Keep in mind following when designing for mobile ERP strategy.
"You're not going to do heavy data mining on a tablet, or smartphone. When you start talking about mobile strategy, you need to set an expectation of limited amounts of functionality." These include limited set of data for your most important processes etc.
Employees may have inflated expectations of mobile ERP performance based on their largely speedy and problem-free experiences with consumer mobile apps. Your interaction with an ERP system on a mobile device may have special considerations. For example, you may need to go through a VPN, which will slow down device performance drastically.

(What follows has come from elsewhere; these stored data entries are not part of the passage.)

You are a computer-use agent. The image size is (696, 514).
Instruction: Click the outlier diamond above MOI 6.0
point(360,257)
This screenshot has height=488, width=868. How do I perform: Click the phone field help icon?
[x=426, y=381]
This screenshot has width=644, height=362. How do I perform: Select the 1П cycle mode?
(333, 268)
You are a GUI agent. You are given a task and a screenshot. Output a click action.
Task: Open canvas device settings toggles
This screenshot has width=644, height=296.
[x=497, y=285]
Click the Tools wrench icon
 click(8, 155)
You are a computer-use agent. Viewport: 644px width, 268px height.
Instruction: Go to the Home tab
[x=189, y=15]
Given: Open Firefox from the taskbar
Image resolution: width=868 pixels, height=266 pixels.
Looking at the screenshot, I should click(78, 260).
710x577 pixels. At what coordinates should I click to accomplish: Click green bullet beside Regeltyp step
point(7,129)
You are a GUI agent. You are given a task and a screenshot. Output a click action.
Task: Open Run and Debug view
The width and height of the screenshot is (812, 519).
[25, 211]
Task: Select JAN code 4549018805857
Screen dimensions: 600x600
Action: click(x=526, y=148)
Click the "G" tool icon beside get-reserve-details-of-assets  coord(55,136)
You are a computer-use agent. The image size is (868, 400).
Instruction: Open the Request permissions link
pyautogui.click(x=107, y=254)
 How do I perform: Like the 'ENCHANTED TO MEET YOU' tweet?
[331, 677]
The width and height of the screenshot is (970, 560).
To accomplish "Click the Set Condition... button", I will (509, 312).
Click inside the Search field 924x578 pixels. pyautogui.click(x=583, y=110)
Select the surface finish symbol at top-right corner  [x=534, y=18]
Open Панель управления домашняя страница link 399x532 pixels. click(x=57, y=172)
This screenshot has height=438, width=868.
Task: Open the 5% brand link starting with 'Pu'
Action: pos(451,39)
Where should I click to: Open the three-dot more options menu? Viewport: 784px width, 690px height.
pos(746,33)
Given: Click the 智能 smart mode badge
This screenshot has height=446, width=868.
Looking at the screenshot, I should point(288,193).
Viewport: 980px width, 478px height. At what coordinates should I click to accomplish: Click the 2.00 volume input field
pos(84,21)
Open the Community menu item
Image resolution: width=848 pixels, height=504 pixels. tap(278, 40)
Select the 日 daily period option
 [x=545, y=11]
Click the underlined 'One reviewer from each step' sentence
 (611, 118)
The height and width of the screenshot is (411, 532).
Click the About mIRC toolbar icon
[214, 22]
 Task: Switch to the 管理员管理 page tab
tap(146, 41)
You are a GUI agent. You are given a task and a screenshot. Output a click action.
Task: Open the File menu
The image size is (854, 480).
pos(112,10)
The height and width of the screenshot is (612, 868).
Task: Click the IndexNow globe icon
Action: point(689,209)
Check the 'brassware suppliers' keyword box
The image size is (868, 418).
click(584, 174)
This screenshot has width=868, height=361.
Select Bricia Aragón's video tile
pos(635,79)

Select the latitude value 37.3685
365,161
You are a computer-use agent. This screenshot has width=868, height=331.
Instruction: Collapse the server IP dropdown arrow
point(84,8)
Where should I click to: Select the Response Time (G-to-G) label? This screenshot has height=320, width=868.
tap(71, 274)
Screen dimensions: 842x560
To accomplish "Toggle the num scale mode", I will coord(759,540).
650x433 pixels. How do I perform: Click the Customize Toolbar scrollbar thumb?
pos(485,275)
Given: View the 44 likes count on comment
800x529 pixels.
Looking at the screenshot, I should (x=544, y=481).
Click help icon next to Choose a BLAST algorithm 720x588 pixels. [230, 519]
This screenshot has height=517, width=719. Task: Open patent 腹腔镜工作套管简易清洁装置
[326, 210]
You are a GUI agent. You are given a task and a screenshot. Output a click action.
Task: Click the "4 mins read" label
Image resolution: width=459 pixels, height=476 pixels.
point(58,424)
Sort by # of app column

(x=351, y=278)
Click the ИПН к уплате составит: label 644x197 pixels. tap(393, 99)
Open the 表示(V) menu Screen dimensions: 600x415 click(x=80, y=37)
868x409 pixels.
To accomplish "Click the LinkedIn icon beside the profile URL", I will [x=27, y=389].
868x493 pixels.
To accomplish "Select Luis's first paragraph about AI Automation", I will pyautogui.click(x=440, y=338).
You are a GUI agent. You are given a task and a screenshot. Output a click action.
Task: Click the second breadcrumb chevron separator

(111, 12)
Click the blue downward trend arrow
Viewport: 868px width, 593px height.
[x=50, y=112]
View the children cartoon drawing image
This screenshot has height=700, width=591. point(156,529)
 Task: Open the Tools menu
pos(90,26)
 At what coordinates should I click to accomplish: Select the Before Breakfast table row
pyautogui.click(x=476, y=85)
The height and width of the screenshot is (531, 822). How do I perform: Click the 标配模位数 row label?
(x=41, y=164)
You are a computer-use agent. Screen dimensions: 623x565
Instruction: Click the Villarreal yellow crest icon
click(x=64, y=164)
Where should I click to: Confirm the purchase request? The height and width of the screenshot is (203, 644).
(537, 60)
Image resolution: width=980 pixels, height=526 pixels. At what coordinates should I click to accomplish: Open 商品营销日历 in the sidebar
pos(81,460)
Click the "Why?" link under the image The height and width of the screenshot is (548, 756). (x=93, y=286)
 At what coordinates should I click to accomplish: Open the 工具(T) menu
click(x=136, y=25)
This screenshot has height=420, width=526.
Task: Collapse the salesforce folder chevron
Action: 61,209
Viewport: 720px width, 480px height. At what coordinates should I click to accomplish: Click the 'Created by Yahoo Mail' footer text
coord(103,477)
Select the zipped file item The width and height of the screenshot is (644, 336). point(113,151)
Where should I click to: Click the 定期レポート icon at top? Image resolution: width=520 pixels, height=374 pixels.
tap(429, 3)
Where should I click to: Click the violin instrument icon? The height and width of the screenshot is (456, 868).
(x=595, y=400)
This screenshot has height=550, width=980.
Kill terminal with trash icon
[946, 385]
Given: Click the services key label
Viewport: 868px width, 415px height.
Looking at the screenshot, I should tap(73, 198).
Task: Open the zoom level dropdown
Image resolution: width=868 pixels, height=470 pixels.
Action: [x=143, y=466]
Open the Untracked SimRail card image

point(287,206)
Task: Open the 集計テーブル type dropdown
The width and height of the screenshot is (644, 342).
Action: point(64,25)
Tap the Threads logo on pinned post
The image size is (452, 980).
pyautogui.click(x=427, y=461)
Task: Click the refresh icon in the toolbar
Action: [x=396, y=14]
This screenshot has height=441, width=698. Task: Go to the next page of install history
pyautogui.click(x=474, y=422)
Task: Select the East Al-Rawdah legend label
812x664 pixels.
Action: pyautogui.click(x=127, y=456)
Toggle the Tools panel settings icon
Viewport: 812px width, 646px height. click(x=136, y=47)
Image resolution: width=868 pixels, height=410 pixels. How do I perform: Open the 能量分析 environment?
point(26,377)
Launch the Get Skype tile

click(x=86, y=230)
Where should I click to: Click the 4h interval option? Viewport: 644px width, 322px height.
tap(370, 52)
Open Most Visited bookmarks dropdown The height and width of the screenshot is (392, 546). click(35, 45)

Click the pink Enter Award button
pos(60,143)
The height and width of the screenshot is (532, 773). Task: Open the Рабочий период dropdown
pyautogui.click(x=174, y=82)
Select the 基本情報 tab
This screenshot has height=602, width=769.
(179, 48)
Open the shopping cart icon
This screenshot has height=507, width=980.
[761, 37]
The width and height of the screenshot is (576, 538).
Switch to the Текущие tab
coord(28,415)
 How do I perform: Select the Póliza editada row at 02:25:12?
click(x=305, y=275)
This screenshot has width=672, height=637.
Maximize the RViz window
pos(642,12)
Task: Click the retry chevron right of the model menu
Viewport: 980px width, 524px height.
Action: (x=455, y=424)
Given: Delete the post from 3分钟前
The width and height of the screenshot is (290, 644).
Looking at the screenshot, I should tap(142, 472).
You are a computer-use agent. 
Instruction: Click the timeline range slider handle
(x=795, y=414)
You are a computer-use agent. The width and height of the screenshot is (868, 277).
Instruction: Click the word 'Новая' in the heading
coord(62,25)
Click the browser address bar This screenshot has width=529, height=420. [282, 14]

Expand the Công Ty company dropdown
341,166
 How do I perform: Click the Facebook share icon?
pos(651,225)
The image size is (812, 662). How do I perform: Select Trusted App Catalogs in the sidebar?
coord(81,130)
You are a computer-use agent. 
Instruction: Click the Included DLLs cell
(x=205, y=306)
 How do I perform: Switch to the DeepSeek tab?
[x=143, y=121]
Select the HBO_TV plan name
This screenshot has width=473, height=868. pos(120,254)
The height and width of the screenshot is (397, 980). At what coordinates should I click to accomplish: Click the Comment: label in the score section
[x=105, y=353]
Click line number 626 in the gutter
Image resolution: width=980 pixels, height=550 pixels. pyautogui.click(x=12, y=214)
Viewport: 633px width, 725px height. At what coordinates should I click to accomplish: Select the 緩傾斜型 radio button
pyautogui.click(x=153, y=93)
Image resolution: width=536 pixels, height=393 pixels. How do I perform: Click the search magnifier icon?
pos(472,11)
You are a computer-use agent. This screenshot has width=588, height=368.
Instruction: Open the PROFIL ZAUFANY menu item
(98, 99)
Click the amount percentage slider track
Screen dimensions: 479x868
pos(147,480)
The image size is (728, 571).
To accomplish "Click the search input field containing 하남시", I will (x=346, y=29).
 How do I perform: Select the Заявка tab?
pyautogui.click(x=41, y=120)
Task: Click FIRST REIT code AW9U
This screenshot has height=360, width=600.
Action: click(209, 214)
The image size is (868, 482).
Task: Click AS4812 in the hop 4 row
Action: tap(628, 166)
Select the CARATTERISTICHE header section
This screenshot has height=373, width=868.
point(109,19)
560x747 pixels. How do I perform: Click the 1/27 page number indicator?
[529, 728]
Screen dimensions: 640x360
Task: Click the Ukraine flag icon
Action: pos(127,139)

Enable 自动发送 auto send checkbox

While smartphones are smaller and easier to carry than a tablet, they have smaller screens. Screen size is a key consideration in use cases. This is why using a laptop or PC seems to be the more efficient solution. A phone will be fine for checking data and numbers, but if you are doing a sales pitch or presentation for a potential client, it will not be optimal.You'd have to shove a phone into a client's face for them to be able to view a presentation. It is a lot easier to respect someone's personal space with a 10-inch tablet than it is with a smartphone.
Native vs. Web apps:
Because native applications are directly downloaded on mobile devices and offer direct interaction between back-end systems and the device, they can handle more heavy lifting. While that is an advantage, a potential disadvantage is that native apps typically require more coding and software development work.
You may have clients in mountains where there is nonexistent Internet connectivity. Noting that one approach to dealing with less than ubiquitous Internet access is to allow users to continue to save information locally to a mobile device and app even if connectivity is lost and then automatically submit the information to back-end systems when connectivity is restored.
Who needs to be mobile and how much:
In many companies, salespeople need to be highly mobile, so being able to support them with mobile ERP is important. They will likely face greater challenges with connectivity, data security and other aspects of mobility than some of their coworkers. Workers on a production line may only use a stationery tablet, which will present different mobile ERP issues.
Android and Apple's iOS are the two dominant mobile operating systems. If your company is going to sponsor mobile devices, deciding which OS to support will be a big conversation. So many people have "strong personal connections" to their devices and thus to a particular OS some companies decide to allow users to provide their own devices and must support multiple OS’s.
Noting that companies are basically setting employees up to have access to whatever data they have access to in the office on their mobile devices. This could create both audit and security issues if data is stored directly on devices.
If a mobile ERP user interface is good, salespeople can streamline their interactions with clients while also looking impressive but results can be disastrous with a bad user interface.